Pagi gerimis saat itu aku enggan
bangun dari tempat tidurku. Dari luar kamar berkali-kali bapak terus
memanggilku beranjak dari kasur. Sudah ku mendengar panggilan itu, namun mataku
tak bisa melawan rasa nikmat pelukan bantal diatas kasur yang empuk. Tidur kali
ini merasakan cepat dari semalam bermain bersama teman rumah hingga larut malam
bagi seumuran anak-anak. Serasa tak bergeming apapun yang terdengar dari luar
kamar, terasa tidak nyaman di telinga, aku pun perlahan bangun beranjak dari
tempat tidur.
Melangkahkan kaki ke kamar mandi
terasa dibebani balok lima kilogram. Terasa berat membelalakkan mata melihat
genangan air yang nantinya akan disiramkan ke sekujur badan. Paksaan mandi
terus datang dari mulut ibuku mengingakan waktu mendekati jam tujuh. Seperti
kucing merasa takut air tanganku mulai mengambil sedikit air lalu kusiramkan
dari pundakku. Benar rasa kedinginan itu muncul seketika, saat itu pula mataku
terpejam kemudian gayung bak mandi
aku isi lumayan penuh lalu aku siramkan dari atas kepala. Selanjutnya aku
lakukan berkali-kali dari kamar mandi pun terdengar peringatan mendekati pukul
tujuh. Aku tergopoh-gopoh keluar kamar mandi sambil membawa handuk masuk ke
kamar.
Ibu telah berada di kamar seragam
sekolah sudah disiapkan di atas kasur. Dengan sigapnya ibu membantu mengenakan
pakaian seragam dilanjutkan sarapan nasi megono khas Pekalongan. Ibu sangat
pandai mengatur waktu. Meski demikian ibu masih juga bekerja dan sebelum aku
berangkat, ibu mempersiapkanku pergi ke sekolah. Bapak di depan rumah sudah
menyiapkan sepeda hitam sebagai sarana mengantarkan aku ke madrasah. Kerja sama
itu baru aku rasakan sekarang saat beliau telah meninggal. Memori ku kembali
berjalan ke belakang mengingat perjalanan diwaktu usia sekolah dasar.
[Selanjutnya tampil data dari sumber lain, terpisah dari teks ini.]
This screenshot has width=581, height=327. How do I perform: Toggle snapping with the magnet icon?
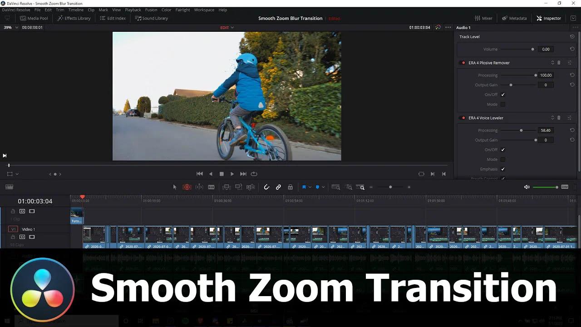coord(266,187)
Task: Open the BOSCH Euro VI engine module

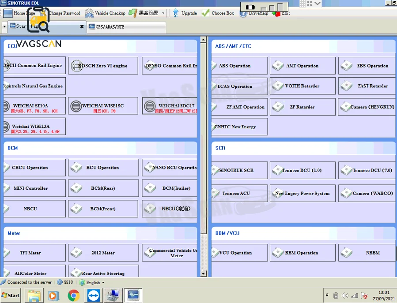Action: click(x=103, y=66)
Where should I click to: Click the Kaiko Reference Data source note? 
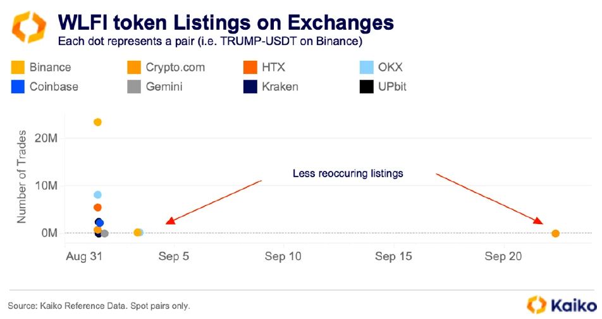point(99,306)
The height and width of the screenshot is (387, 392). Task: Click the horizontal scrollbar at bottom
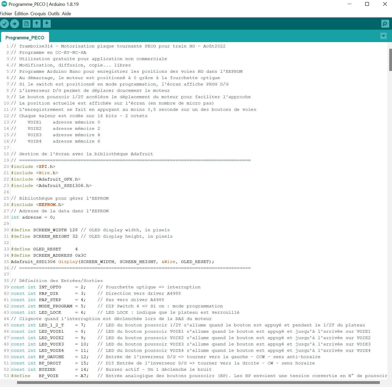pos(198,382)
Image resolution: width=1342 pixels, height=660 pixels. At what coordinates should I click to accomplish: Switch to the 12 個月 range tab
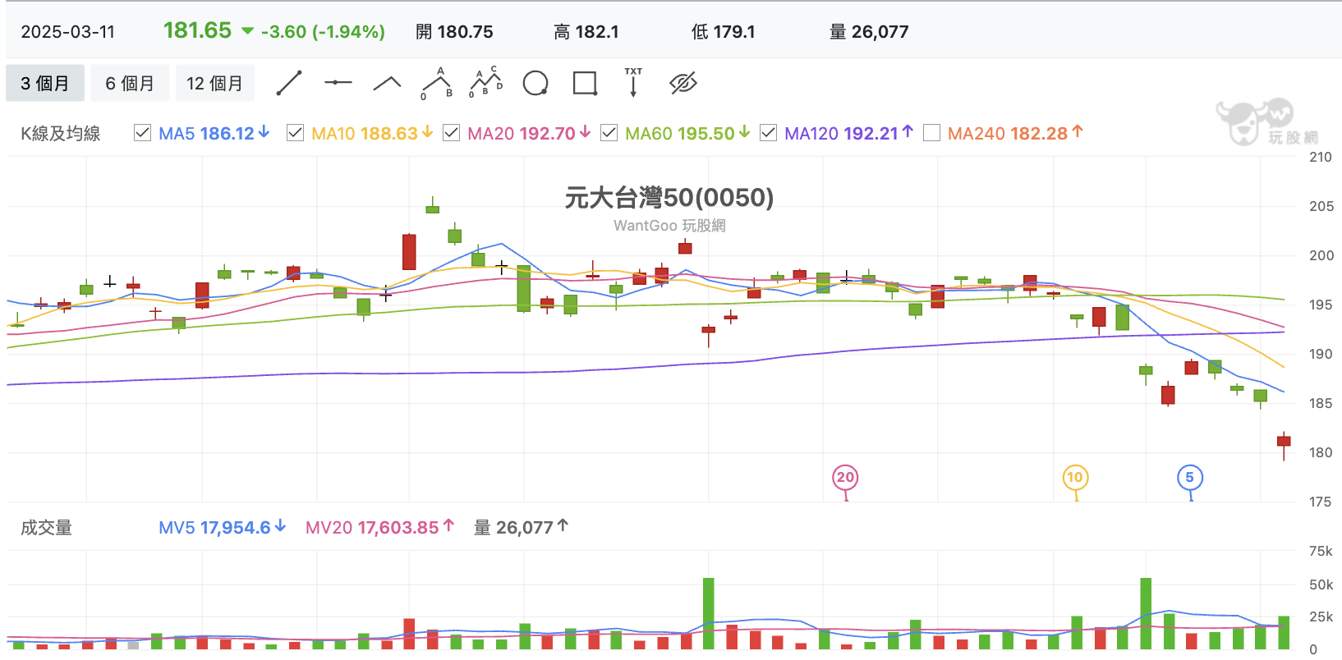[215, 84]
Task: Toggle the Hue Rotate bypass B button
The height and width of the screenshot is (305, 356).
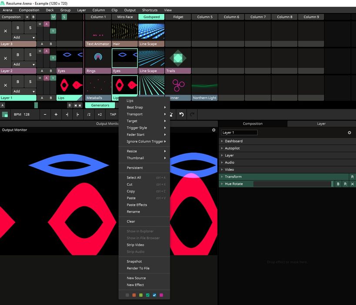Action: click(x=338, y=184)
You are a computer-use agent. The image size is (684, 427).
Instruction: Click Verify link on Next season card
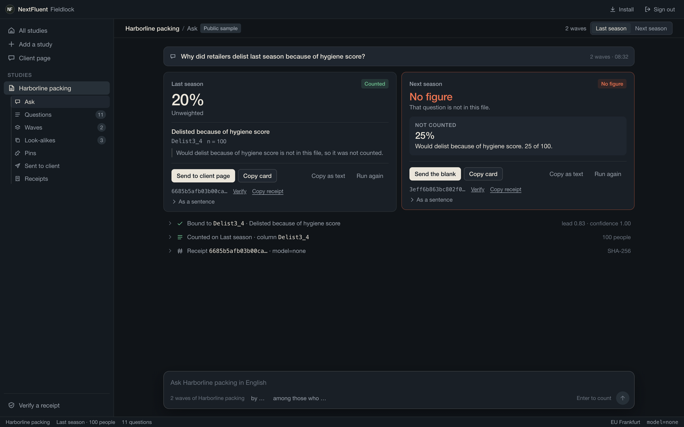coord(477,189)
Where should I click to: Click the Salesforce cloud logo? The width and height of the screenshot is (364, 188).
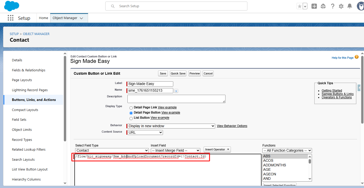(x=11, y=6)
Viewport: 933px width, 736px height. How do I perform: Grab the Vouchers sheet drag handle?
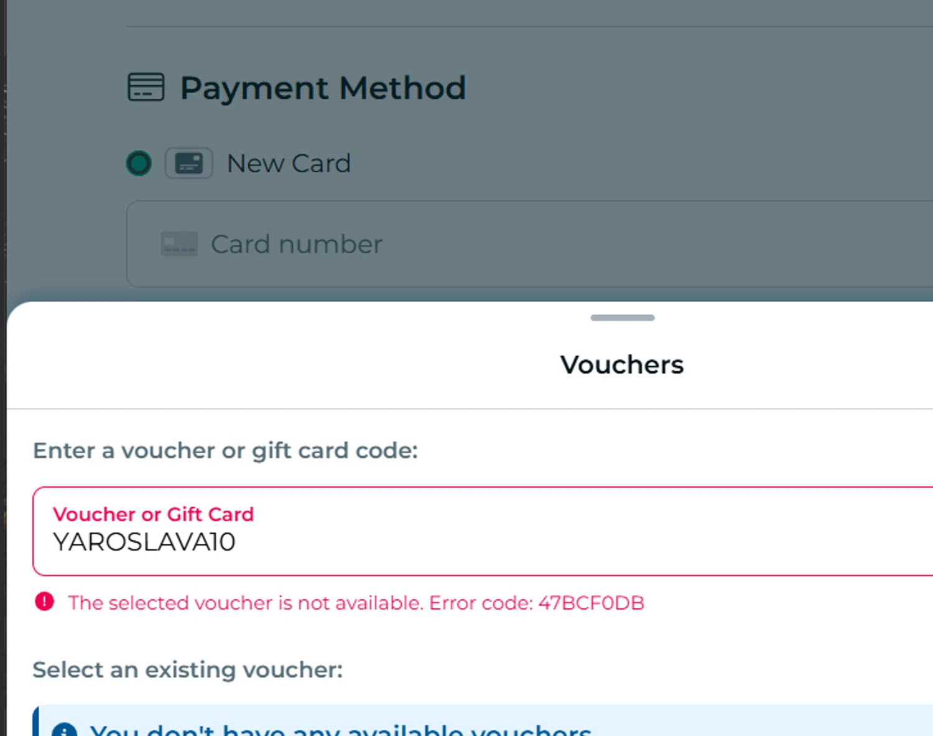pos(622,318)
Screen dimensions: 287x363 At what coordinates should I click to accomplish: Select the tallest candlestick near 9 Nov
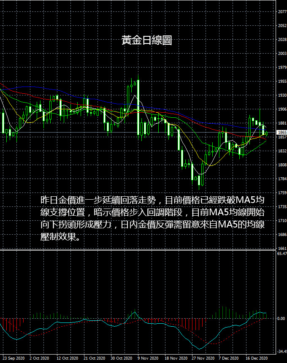138,108
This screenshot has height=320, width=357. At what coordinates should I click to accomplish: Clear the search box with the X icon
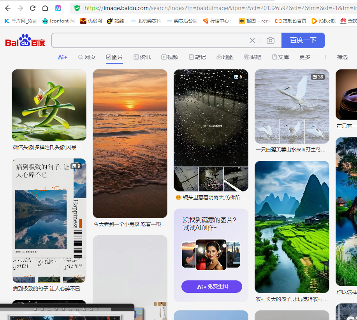tap(252, 40)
Bapak sosok laki-laki jujur menghadapi
hidup menjalaninya tanpa keluh kesah. Hanya senyuman kecil menghias rona wajah
menatap anaknya. Sebatas aku berfikir keadaan itu tidak akan pernah aku temukan,
seakan tanpa lelah terus berjiwa pemberi harapan kebahagiaan. Beliau seorang
yang luar biasa, namun semua itu hanya kebohongan yang tak tampak. Aku yakin
dirinya tak ingin menampakkan kesedihan dihadapanku. Bapak sangat pandai
menyimpan kesedihan yang amat mendalam. Entah mengenai pekerjaan ataupun
masalah klasik keluarga besar mertua.
Sepeda hitam milik bapak berasal dari
ketekunan bekerja sebagai sosok bertanggung jawab kepada keluarga. Aku berusaha
memaklumi keadaan yang harus diterima. Sepeda itu mengantarkanku hingga di
depan madrasah tempat aku sekolah. Saat sepulang sekolah aku berjabat tangan
dengan beliau lalu aku lihat. Garis wajah sudah mulai tampak dan aku melihat
sendiri bapak bekerja begitu sabarnya. Aku belajar melihat keadaan itu tiap
hari bahkan menemaninya. Mungkin bagi bapak, kehadiranku di sisinya menjadi
penyemangat disaat beliau bekerja. Aku terus melihat tangan bapak bekerja
terkadang bapak bertanya “Jam berapa dek?”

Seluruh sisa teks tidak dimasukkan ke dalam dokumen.